(Listed records begins)
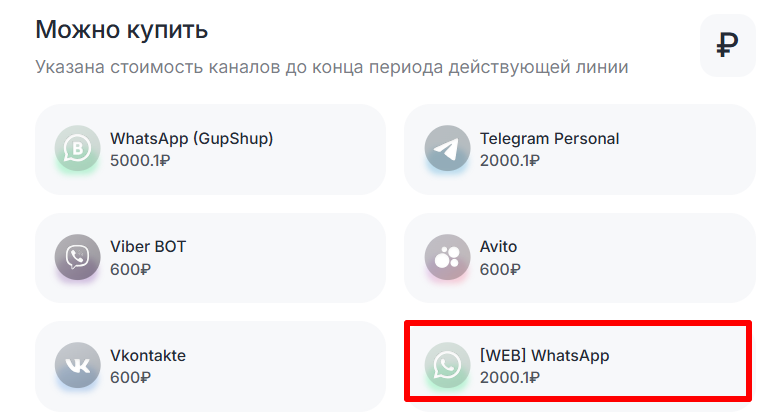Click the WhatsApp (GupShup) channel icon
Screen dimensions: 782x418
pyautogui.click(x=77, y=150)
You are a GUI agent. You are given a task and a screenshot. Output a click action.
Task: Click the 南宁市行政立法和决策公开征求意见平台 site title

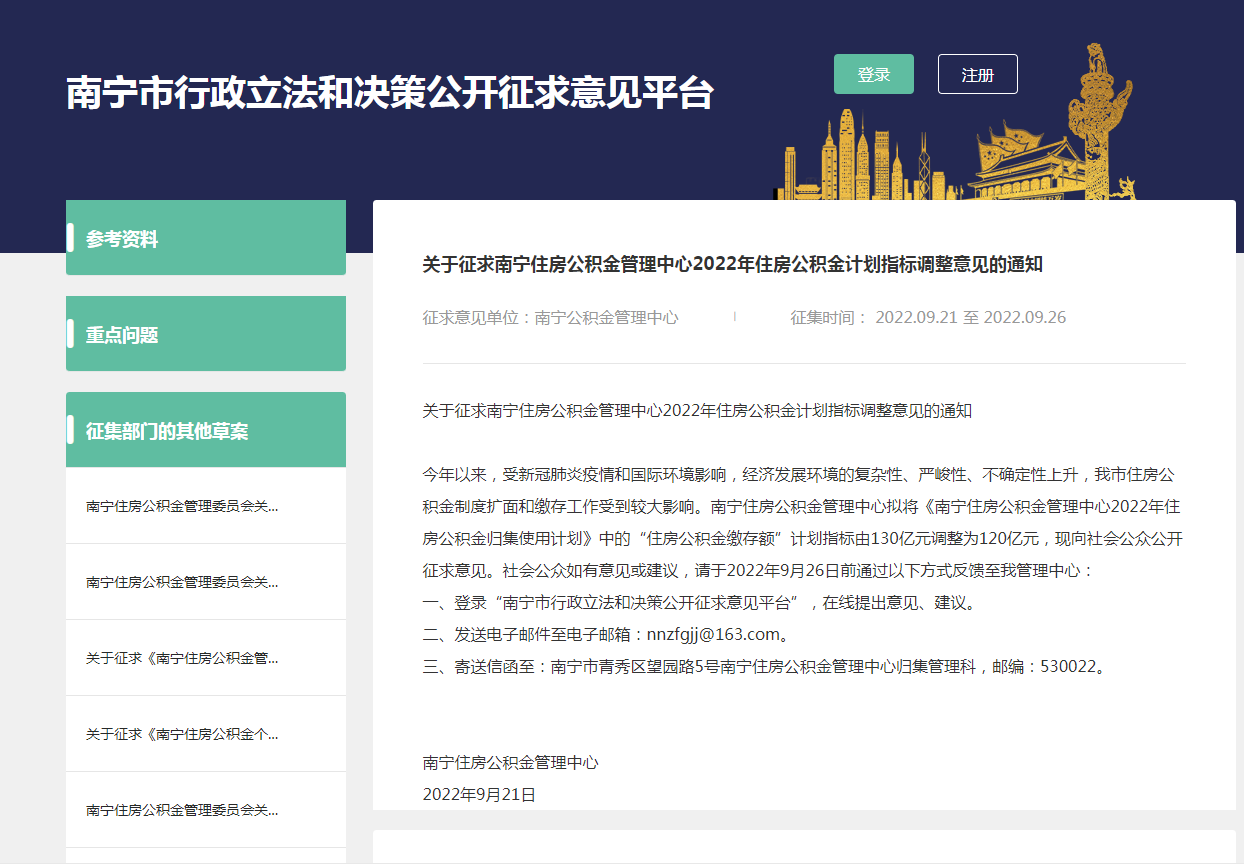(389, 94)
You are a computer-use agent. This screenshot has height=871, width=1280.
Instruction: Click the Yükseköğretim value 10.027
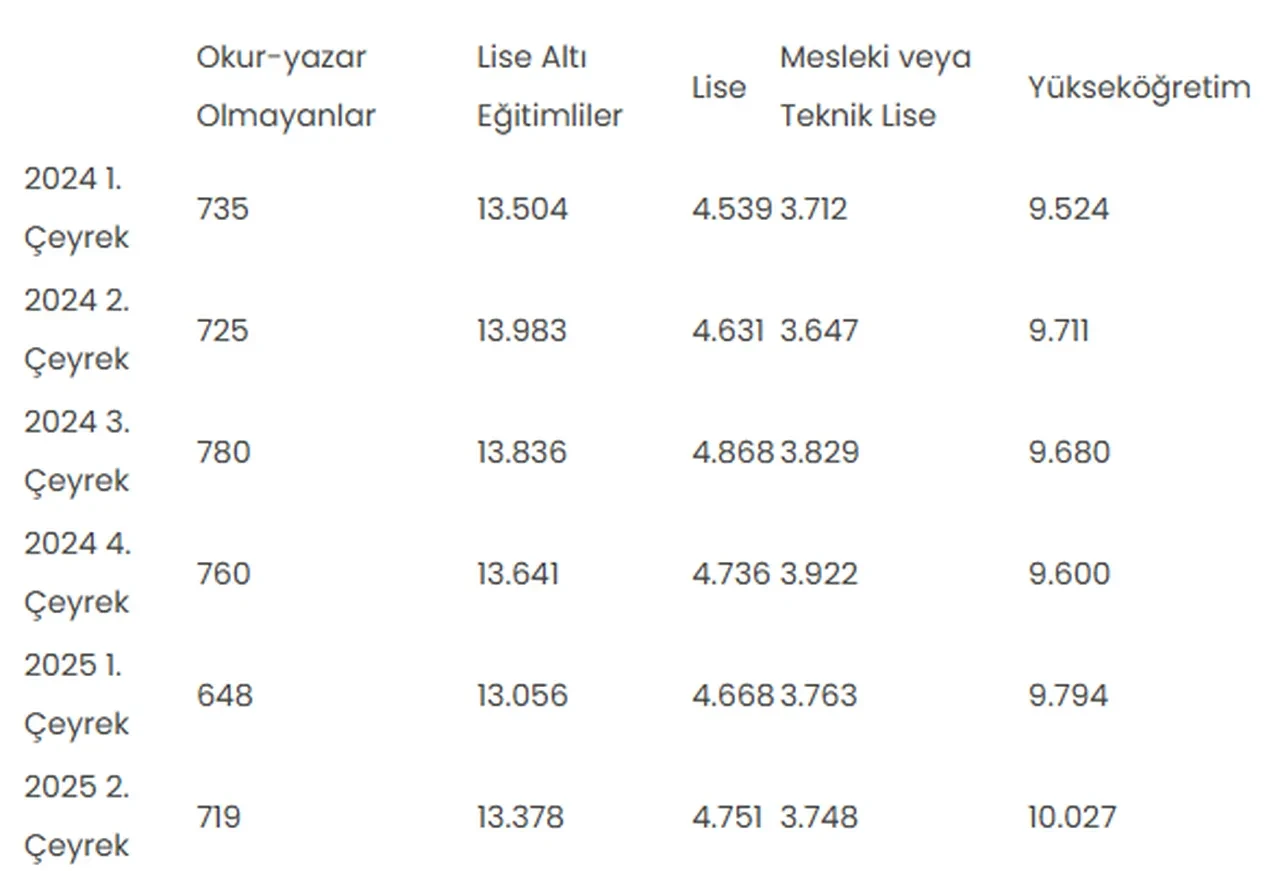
(Listed records ends)
(Listed records begins)
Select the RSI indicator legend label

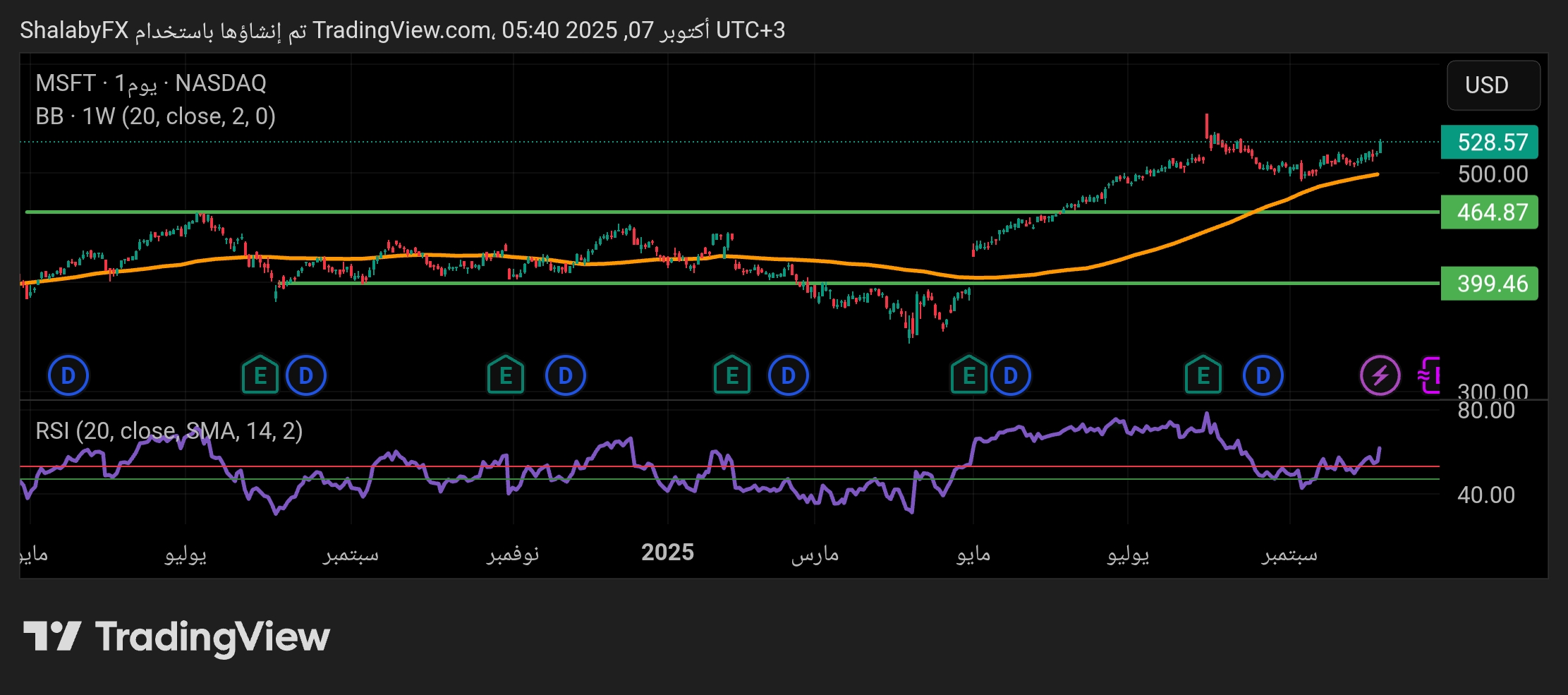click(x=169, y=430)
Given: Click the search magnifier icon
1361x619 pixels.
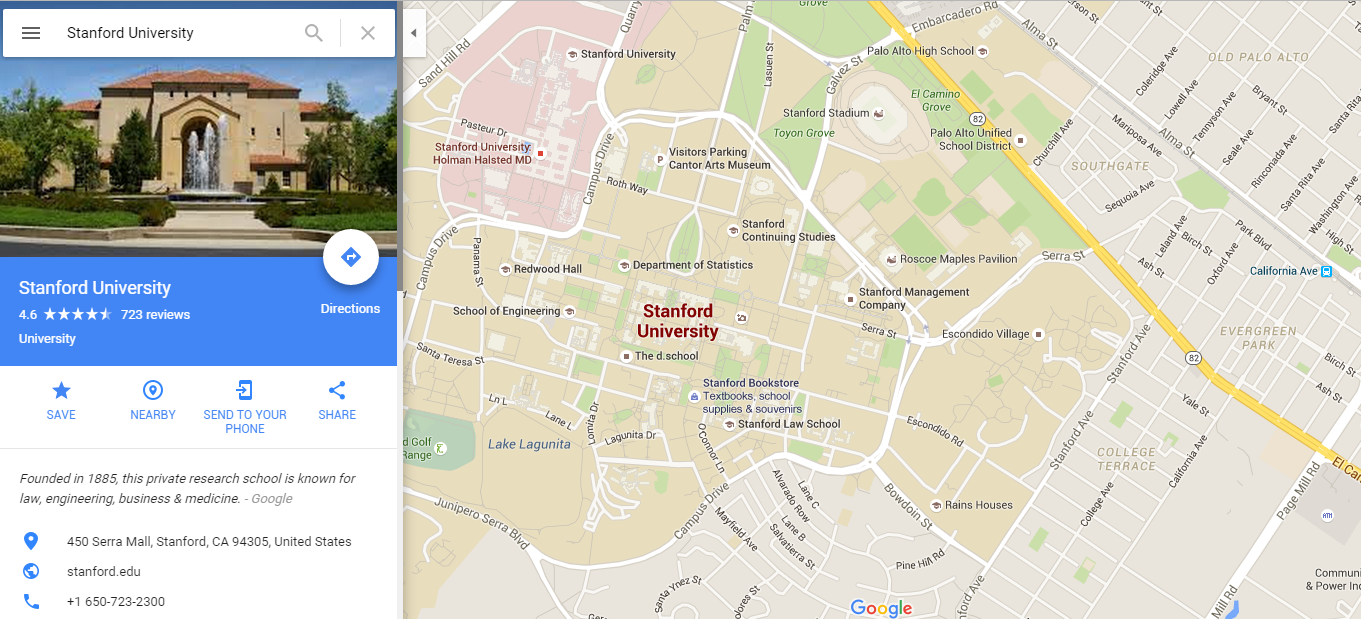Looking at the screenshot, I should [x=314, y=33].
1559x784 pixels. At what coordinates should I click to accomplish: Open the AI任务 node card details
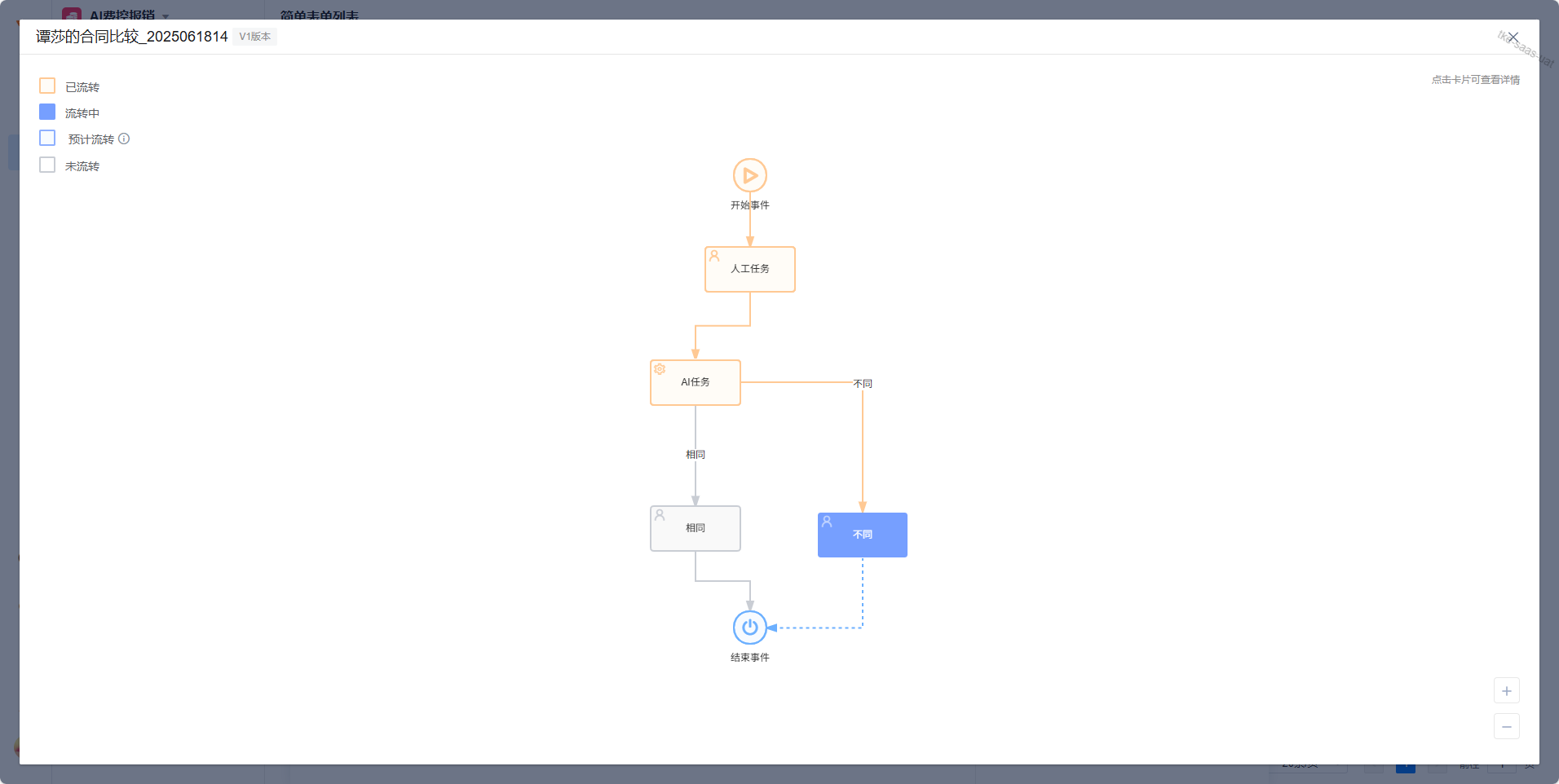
(Listed records ends)
- **Activity**
Only the number is wanted: how many lines in the data include the string "agent"?

- **Output of the task**
2